BEGIN

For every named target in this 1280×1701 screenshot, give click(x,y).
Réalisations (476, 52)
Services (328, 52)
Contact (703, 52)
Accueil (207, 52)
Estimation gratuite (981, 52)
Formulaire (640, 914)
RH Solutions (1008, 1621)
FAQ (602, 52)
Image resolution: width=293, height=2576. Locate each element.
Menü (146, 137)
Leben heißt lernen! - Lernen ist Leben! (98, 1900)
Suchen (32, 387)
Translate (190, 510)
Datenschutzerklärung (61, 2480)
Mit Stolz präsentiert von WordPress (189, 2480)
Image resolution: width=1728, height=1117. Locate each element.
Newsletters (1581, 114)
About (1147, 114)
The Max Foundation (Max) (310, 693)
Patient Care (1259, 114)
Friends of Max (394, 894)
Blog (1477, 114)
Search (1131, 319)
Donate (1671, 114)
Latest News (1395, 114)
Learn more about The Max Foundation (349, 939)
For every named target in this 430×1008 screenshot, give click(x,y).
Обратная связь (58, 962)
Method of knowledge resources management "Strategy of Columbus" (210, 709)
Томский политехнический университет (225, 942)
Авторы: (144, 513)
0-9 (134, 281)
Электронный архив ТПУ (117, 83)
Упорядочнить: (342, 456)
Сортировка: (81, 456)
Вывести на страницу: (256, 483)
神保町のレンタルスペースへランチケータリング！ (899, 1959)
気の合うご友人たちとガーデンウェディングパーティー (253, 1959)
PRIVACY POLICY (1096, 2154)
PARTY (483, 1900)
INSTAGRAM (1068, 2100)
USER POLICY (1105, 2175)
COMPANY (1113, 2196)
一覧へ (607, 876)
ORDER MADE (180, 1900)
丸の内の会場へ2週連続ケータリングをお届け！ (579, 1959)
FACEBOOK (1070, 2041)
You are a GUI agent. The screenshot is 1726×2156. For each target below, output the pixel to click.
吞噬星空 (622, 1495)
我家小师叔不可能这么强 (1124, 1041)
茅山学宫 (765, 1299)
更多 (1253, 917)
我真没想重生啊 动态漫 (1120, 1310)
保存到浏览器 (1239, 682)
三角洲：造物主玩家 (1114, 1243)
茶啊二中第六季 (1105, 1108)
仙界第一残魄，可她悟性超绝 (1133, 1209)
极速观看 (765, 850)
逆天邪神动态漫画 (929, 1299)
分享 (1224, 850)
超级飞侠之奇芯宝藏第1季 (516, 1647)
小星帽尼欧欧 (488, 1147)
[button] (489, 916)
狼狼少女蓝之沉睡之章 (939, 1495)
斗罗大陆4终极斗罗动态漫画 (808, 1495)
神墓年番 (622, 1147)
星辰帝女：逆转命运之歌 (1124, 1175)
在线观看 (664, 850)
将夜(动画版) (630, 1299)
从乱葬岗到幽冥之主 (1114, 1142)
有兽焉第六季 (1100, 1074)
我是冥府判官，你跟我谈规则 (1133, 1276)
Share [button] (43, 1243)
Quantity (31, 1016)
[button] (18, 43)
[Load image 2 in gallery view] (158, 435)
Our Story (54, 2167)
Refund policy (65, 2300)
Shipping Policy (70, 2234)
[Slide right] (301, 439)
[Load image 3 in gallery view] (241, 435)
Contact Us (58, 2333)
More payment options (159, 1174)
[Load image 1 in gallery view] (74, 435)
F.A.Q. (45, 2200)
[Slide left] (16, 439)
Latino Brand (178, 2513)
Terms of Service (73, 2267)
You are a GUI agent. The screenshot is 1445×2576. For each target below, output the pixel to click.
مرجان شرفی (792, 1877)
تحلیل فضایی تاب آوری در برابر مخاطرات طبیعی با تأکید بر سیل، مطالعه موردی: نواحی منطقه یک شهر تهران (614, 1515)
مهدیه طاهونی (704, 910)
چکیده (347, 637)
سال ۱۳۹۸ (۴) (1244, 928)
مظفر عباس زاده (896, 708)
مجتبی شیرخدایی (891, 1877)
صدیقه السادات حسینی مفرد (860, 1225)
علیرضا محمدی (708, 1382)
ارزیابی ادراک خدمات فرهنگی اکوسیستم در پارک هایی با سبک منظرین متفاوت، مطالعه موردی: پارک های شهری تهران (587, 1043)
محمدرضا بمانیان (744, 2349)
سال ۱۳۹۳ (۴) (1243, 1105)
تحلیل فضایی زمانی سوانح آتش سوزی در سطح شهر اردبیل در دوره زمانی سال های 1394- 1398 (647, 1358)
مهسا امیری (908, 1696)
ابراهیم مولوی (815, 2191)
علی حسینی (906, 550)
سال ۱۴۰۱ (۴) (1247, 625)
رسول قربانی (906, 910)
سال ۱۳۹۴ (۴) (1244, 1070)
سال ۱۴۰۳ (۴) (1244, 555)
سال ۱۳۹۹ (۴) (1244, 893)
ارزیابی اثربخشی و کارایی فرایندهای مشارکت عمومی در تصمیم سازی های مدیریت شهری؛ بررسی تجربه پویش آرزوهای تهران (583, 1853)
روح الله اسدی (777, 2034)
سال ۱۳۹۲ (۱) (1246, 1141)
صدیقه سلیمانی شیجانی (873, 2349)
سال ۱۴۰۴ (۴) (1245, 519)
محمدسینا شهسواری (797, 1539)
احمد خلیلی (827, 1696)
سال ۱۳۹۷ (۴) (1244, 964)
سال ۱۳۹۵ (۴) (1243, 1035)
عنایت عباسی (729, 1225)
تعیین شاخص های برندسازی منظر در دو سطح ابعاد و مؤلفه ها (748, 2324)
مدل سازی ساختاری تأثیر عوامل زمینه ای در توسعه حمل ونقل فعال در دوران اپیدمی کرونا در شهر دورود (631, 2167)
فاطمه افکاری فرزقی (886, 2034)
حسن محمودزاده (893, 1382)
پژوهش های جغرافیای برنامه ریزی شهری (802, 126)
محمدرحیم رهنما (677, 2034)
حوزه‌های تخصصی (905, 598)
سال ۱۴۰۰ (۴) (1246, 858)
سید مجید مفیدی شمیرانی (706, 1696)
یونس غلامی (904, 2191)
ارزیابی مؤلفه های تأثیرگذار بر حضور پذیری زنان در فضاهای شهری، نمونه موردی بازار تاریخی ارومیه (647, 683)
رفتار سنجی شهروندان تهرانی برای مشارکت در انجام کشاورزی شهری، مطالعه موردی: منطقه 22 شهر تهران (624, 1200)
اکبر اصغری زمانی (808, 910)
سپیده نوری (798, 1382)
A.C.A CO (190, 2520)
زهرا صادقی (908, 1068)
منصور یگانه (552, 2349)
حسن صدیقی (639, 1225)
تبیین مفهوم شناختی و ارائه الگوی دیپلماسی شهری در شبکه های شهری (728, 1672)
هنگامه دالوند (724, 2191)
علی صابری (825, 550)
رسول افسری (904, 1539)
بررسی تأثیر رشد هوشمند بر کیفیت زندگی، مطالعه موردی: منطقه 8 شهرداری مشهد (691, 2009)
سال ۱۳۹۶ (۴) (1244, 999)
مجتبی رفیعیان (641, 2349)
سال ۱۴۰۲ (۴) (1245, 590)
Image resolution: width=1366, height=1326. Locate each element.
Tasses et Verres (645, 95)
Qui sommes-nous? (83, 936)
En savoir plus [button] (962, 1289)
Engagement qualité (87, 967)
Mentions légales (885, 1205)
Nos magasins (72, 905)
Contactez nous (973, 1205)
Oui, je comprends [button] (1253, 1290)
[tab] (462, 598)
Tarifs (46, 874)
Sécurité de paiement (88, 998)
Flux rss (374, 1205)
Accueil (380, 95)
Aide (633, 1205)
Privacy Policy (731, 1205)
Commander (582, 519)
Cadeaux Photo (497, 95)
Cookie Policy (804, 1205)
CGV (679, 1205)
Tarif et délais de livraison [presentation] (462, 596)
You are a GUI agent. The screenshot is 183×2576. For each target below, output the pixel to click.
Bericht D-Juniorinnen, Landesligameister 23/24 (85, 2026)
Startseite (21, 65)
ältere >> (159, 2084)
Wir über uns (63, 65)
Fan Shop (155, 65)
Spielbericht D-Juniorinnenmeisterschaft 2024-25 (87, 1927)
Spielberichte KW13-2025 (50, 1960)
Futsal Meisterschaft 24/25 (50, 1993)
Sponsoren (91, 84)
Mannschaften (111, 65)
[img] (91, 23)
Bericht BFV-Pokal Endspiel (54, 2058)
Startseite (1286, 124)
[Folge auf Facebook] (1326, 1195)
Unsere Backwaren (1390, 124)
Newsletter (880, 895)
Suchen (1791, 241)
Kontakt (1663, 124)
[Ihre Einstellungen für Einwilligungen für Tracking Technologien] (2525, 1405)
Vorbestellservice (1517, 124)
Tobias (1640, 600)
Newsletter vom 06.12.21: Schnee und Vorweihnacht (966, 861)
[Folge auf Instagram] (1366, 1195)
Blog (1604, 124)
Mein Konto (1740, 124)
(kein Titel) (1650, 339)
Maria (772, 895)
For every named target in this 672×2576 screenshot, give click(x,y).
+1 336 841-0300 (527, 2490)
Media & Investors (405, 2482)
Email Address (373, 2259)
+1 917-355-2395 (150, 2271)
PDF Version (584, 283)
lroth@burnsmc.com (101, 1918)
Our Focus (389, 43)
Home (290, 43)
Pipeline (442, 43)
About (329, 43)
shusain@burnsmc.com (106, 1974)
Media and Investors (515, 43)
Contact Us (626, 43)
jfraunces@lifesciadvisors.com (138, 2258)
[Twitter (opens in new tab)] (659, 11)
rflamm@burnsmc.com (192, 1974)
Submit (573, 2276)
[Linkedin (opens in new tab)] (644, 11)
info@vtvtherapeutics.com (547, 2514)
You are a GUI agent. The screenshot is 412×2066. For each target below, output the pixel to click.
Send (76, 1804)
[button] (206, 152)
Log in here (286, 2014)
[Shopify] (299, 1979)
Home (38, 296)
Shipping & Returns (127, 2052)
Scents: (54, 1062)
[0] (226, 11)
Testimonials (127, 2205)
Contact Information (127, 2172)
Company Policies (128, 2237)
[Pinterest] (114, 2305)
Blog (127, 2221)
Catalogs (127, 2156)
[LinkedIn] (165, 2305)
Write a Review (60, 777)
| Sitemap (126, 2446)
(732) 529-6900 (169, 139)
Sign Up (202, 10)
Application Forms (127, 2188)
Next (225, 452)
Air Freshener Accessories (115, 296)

END

From the first line of the data through the line with "有兽焉第六季 (1100, 1074)", quote each line exactly and add nothing else.

For every named target in this 1280×1701 screenshot, give click(x,y).
Réalisations (476, 52)
Services (328, 52)
Contact (703, 52)
Accueil (207, 52)
Estimation gratuite (981, 52)
Formulaire (640, 914)
RH Solutions (1008, 1621)
FAQ (602, 52)
Image resolution: width=293, height=2576. Locate each element.
Menü (146, 137)
Leben heißt lernen! - Lernen ist Leben! (98, 1900)
Suchen (32, 387)
Translate (190, 510)
Datenschutzerklärung (61, 2480)
Mit Stolz präsentiert von WordPress (189, 2480)
Image resolution: width=1728, height=1117. Locate each element.
Newsletters (1581, 114)
About (1147, 114)
The Max Foundation (Max) (310, 693)
Patient Care (1259, 114)
Friends of Max (394, 894)
Blog (1477, 114)
Search (1131, 319)
Donate (1671, 114)
Latest News (1395, 114)
Learn more about The Max Foundation (349, 939)
For every named target in this 430×1008 screenshot, give click(x,y).
Обратная связь (58, 962)
Method of knowledge resources management "Strategy of Columbus" (210, 709)
Томский политехнический университет (225, 942)
Авторы: (144, 513)
0-9 (134, 281)
Электронный архив ТПУ (117, 83)
Упорядочнить: (342, 456)
Сортировка: (81, 456)
Вывести на страницу: (256, 483)
神保町のレンタルスペースへランチケータリング！ (899, 1959)
気の合うご友人たちとガーデンウェディングパーティー (253, 1959)
PRIVACY POLICY (1096, 2154)
PARTY (483, 1900)
INSTAGRAM (1068, 2100)
USER POLICY (1105, 2175)
COMPANY (1113, 2196)
一覧へ (607, 876)
ORDER MADE (180, 1900)
丸の内の会場へ2週連続ケータリングをお届け！ (579, 1959)
FACEBOOK (1070, 2041)
You are a GUI agent. The screenshot is 1726×2156. For each target below, output the pixel to click.
吞噬星空 (622, 1495)
我家小师叔不可能这么强 (1124, 1041)
茅山学宫 (765, 1299)
更多 (1253, 917)
我真没想重生啊 动态漫 (1120, 1310)
保存到浏览器 (1239, 682)
三角洲：造物主玩家 (1114, 1243)
茶啊二中第六季 (1105, 1108)
仙界第一残魄，可她悟性超绝 (1133, 1209)
极速观看 (765, 850)
逆天邪神动态漫画 (929, 1299)
分享 (1224, 850)
超级飞侠之奇芯宝藏第1季 (516, 1647)
小星帽尼欧欧 (488, 1147)
[button] (489, 916)
狼狼少女蓝之沉睡之章 (939, 1495)
斗罗大陆4终极斗罗动态漫画 (808, 1495)
神墓年番 (622, 1147)
星辰帝女：逆转命运之歌 (1124, 1175)
在线观看 (664, 850)
将夜(动画版) (630, 1299)
从乱葬岗到幽冥之主 (1114, 1142)
有兽焉第六季 (1100, 1074)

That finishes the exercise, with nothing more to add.